12. met you the summer of 05. but it seems longer i had a boyfriend at the time,
but i loved your personality, i remember you were going through girl problems and i acted like i knew everything and had your side, i was going to fight the girl that hurt you. i remember that one night at the carnival, you were walking around in crutches and then at the end of the night you still walked me to where i was staying at, even after they offered you a ride home. it was weird how we clicked so easily. aka hubby. but this christmas went by, and then you changed on me. you and number 10 were the only two i trusted with everything. and i lost the both of you, i guess cause i let feelings get in the way. :[ it was nice talking to you a few weeks ago, for the first time ever, you actually said you missed me. i miss you too amigo.

13. basically my older sister, you've been there blood, sweat, tears & hickeys. lol thanks for everything.

::i'm not reaching 20::


14. oh yeah, it was fun while it lasted. but we weren't progressing so i ended it before i caught even stronger feelings. sorry, but skipping seaside to leave with you wasnt a bad choice. shhhhhhh lol

15. i thank you for all your help, to move on and realize what i was putting myself through.
even tho thats fucked up, you went behind your friend's back to let me know. but thanks, i owe you one.
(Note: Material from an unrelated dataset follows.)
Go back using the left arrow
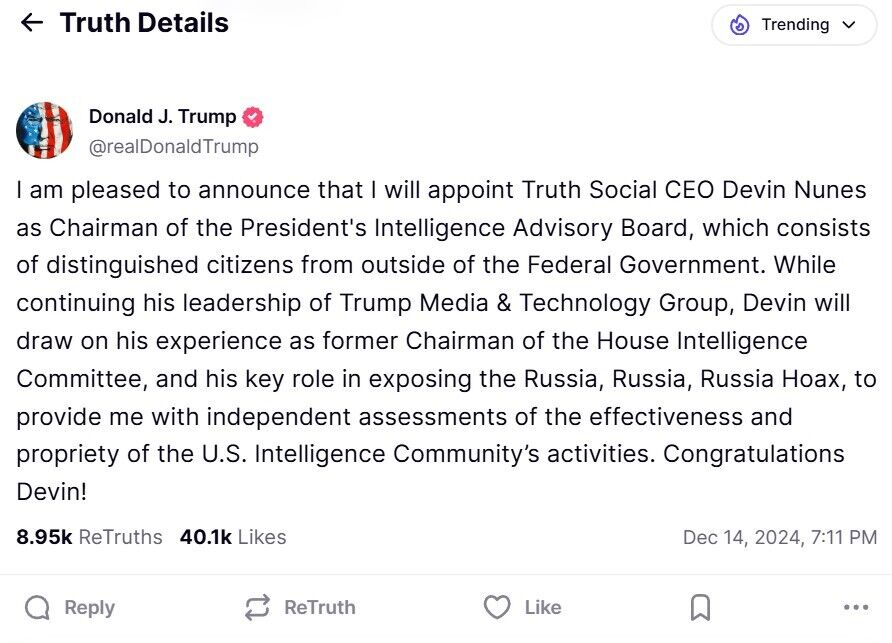click(x=32, y=23)
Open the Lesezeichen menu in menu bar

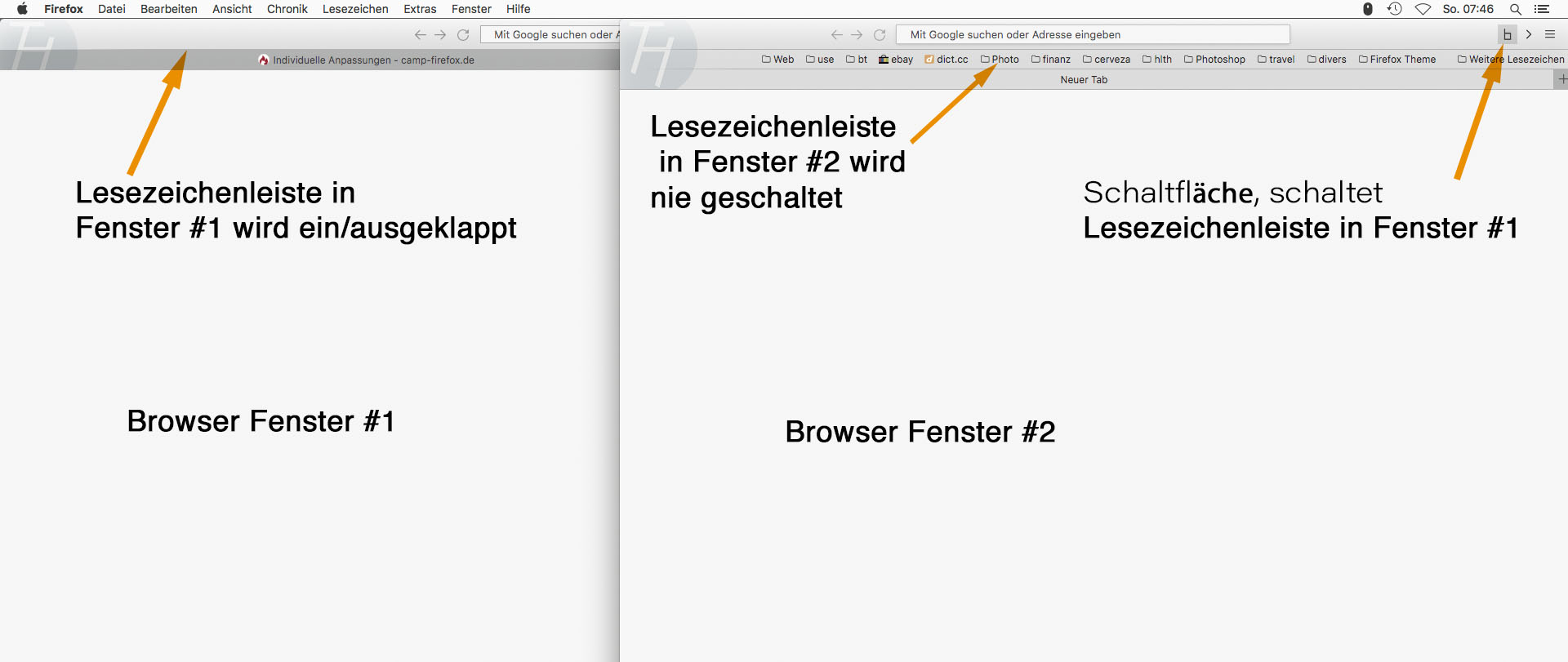(355, 9)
16. oh lord can't forget about you, your kinda of annoying, and i think thats why we dont talk anymore. i avoided you alot. its cause from being friends i kinda got a vibe that you were catching feelings or mayb had feelings for me. and i didn't want that. sorry dude you just started acting weird and it was creeping me out and annoying.

::mayb i'll reach 20::

17. i just met you but, im already saying thanks for being there. geez crazy biotch. :P

18. i didn't trust the last guy with her. so hopefully i can trust you with her.
i swear if she gets hurt in anyway. it's on. >:I

19. this is about all you bitches in general,
why do you bitches have to be such sluts, its disgusting and because of you whores.
the few of us that aren't get called names, and fall under the category where we dont belong,
holy shit your town is known for so much. its nasty, are you girls not embarrassed ?

20. i put my life in your hands. :]



p.s. nobody question me about this.
if you think your on here. good for you but it doesn't mean your important.


I am ME

17?
thats how old i am.
its also the age where bitches get wild.
not me, cause while those girls are out there not giving a fuck about life.
i'm sitting at home, worried about my future.
SATs, College applications, Last high school year.
and besides that, i got an ex-bf about to leave to iraq coming to me for moral support.and a marine bf who has the patience to put up with it.
ugh, life aint easy. but i love it.

excuse me for this really bad first blog.
i still gotta get the hang of this site.